### ESERCIZIO ASSEGNATO:
Trascrivi senza modifiche il tratto del brano su papa Bergoglio che va da "È stato un pontificato" giù fino a "scarto col passato.".

### BRANO FORNITO:

***

Il segno di un Pontificato che ha lasciato un segno indelebile. Il segno di Jorge Bergoglio. L’Unità ne discute con Emma Fattorini, politica, storica e scrittrice italiana. Ordinaria di Storia contemporanea all’Università La Sapienza di Roma, la professoressa Fattorini è studiosa di storia della Chiesa contemporanea, della religiosità nelle società post-moderne e del culto mariano. Della sua importante produzione saggistica, ricordiamo il recente Achille Silvestrini. La diplomazia della speranza; Italia devota. Religiosità e culti tra Otto e Novecento; Pio XI, Hitler e Mussolini. La solitudine di un papa. Nel suo campo, un’autorità assoluta.

Professoressa Fattorini, cosa ha rappresentato papa Bergoglio e il suo pontificato nella storia della Chiesa cattolica e oltre?
È stato un pontificato di vera discontinuità. E lo è stato fin dal primo momento. Ricordo come fosse ora la prima parola che ha pronunciato quando apparve dal balcone di Piazza San Pietro dopo essere diventato Papa: “Buonasera”. Questo mi ha ricordato il congedo di Papa Giovanni XXIII quando, pochi giorni prima della sua morte, disse alla folla di Piazza San Pietro “Quando tornate a casa date una carezza ai vostri bambini da parte del Papa”. Era lo stesso tono, il medesimo significato, trovare una intesa con le persone con semplicità: sono uno di voi. Quello di Bergoglio è stato un colloquio diretto col popolo fin dal primo momento. Che è quello che conta. Così i suoi primi gesti, semplici, non ostentati, che poi in seguito segneranno tutto il suo pontificato. E che saranno oggetto di divisione e poi anche di assuefazione. Ma che all’inizio rappresentarono uno scarto col passato.

A cosa si riferisce?

***

### ESTRATTO DEI DATI:
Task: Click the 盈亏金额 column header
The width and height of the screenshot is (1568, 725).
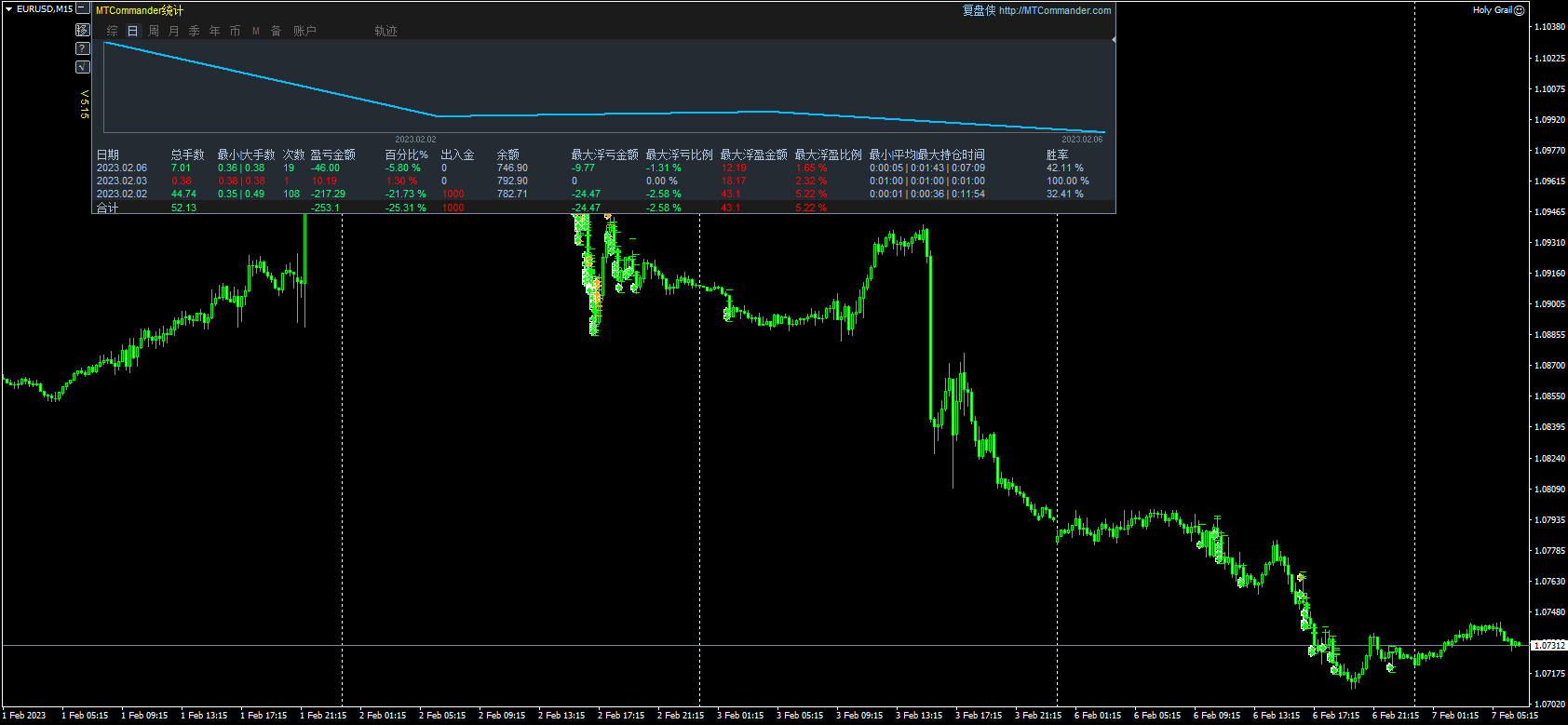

***

### RISPOSTA ATTESA:
È stato un pontificato di vera discontinuità. E lo è stato fin dal primo momento. Ricordo come fosse ora la prima parola che ha pronunciato quando apparve dal balcone di Piazza San Pietro dopo essere diventato Papa: “Buonasera”. Questo mi ha ricordato il congedo di Papa Giovanni XXIII quando, pochi giorni prima della sua morte, disse alla folla di Piazza San Pietro “Quando tornate a casa date una carezza ai vostri bambini da parte del Papa”. Era lo stesso tono, il medesimo significato, trovare una intesa con le persone con semplicità: sono uno di voi. Quello di Bergoglio è stato un colloquio diretto col popolo fin dal primo momento. Che è quello che conta. Così i suoi primi gesti, semplici, non ostentati, che poi in seguito segneranno tutto il suo pontificato. E che saranno oggetto di divisione e poi anche di assuefazione. Ma che all’inizio rappresentarono uno scarto col passato.